Overhauling and upgrading bank infrastructure is a monumental task that, for many financial institutions, isn’t always worth the time, energy and massive costs. In many ways, by the time a financial institution has upgraded internal processes, the financial services landscape has already evolved into a new phase, warranting yet another internal upgrade.
It’s a conundrum that opened the door for FinTechs to help traditional financial institutions take advantage of modern technologies and product enhancements with flexibility. The rise of Banking-as-a-Service (BaaS) has accelerated the ability for traditional financial institutions to quickly adopt new technologies and adapt to ever-changing customer needs, with business banking a particularly innovative arena.
With corporate financial service requirements shifting, Greg Bloh, CEO of Transcard, says some banks have struggled to ensure their infrastructure can keep pace. Yet in a collaborative strategy, Banking-as-a-Service providers can act as a bridge between bank and corporate, allowing the financial institution (FI) to enhance its offering without forcing it into a long-term commitment of inflexible back-office solutions.
Speaking with Karen Webster, Bloh explored how banks can embrace the agility of the BaaS paradigm to be ready for the future of business banking.
BaaS is a versatile industry that has evolved on multiple fronts to address a range of specialized bank customer segments and needs. Yet what all solution providers have in common, said Bloh, is an embrace of open connectivity via application programming interface (API), a vital component of the Banking-as-a-Service arena that preserves the flexibility of the technology.
For financial institutions whose back-end operations have been in place for years or even decades, that flexibility is an invaluable asset that meets a modern paradigm of business banking legacy solutions cannot always address.
“The issue today is really around how traditional core platforms have evolved over time,” explained Bloh. “They were very account-centric, driven around access to funds within accounts.”
While APIs have added some enhanced functionality to legacy core platforms, the challenge is that business transactions have become far more varied and complex. The shift away from batch processes and an embrace of both legacy and new payment rails like real-time payments (RTP), for example, are not trends that can always be adequately addressed by older infrastructure built on the batch processing model.
Having tools in-place to support corporates’ shift away from paper checks and the gradual shift toward real-time processing will be key to banks’ ability to remain competitive. At the same time, their infrastructures must also address elevating end-user needs in the onboarding experience that allow FIs to remain compliant while providing a frictionless experience for a business. It’s in this way, said Bloh, that BaaS can be the connector between bank and corporate, driving stronger relationships and elevated experiences while meeting the needs of both bank and corporate.

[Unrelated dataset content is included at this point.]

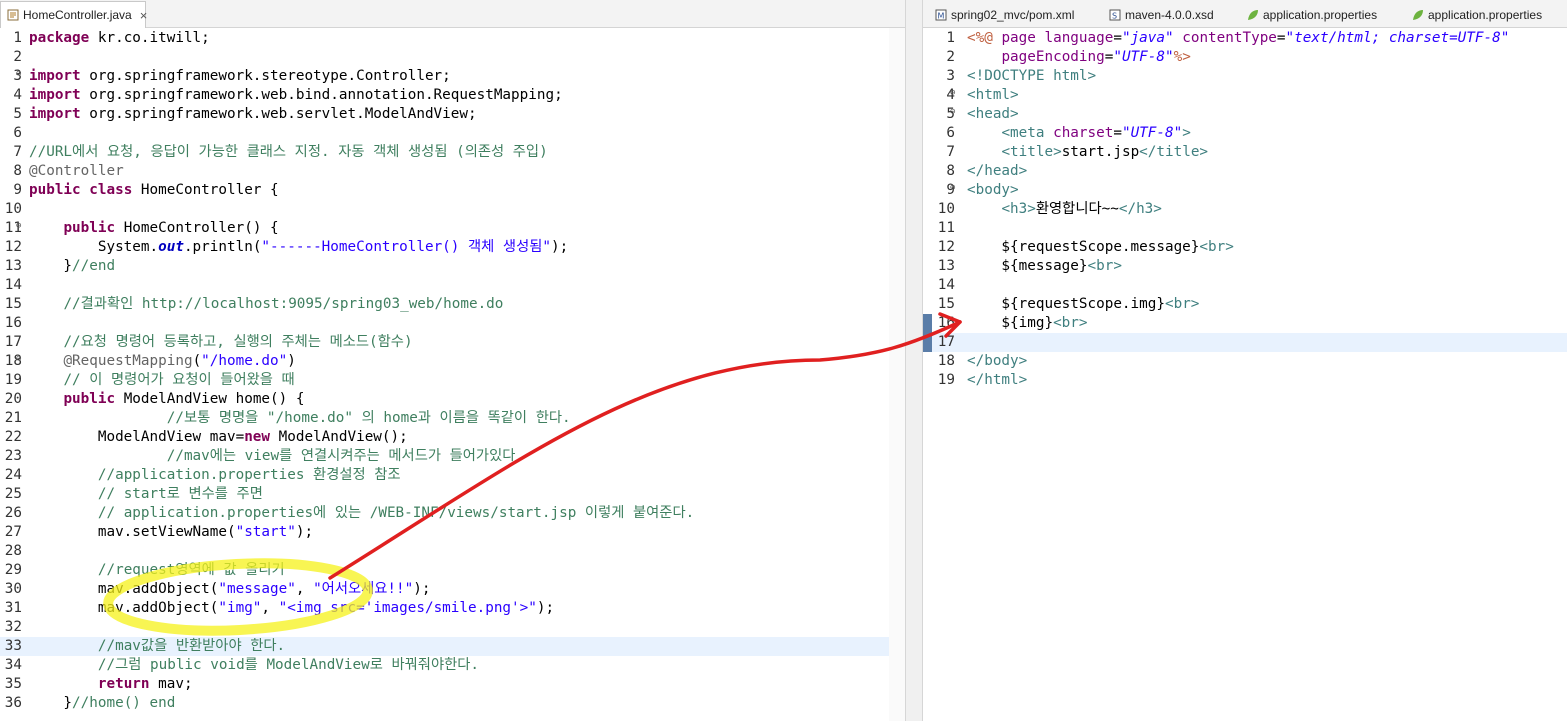  I want to click on svg-text: S, so click(1114, 16).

One of the biggest value propositions of BaaS offerings is their ability to tackle customer- and industry-specific pain points. In the corporate banking arena, that means integrating functionality like the integration of banking solutions into enterprise resource planning (ERPs), or addressing the unique pain points of sectors like the insurance space as they migrate away from checks and batch processing toward real time.
BaaS solutions are “not all created equal,” said Bloh. “They’re all evolving from different perspectives and different requirements. Over time, they may converge, but that’s a long way off because their specialty areas are really enhancing capabilities and usability specific to the segments they serve.”

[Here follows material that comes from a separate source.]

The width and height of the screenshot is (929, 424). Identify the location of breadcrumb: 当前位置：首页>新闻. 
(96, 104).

Yet while addressing customer needs is vital for any bank, the technology these financial institutions adopt must also address their own needs, too.
In addition to ensuring know your customer (KYC), anti-money laundering (AML) and other compliance requirements in the customer onboarding process, Banking-as-a-Service solutions must also be scalable enough to continue to shift depending on market conditions without forcing banks to suddenly and drastically abandon legacy tools and operations. Support for payment rails old and new, batch and real-time settlement workflows, and both legacy and newer technologies means allowing a financial institution to modernize without leaving any customer behind.
“There’s no reason Banking-as-a-Service platforms can’t complement and sit side by side with an existing core platform, because Banking-as-a-Service platforms that are specialized are not trying to take over all functions and features of traditional core applications,” explained Bloh. “Sitting side by side is super important from an FI’s perspective. They’re looking for a partner that will complement and align with their offerings.”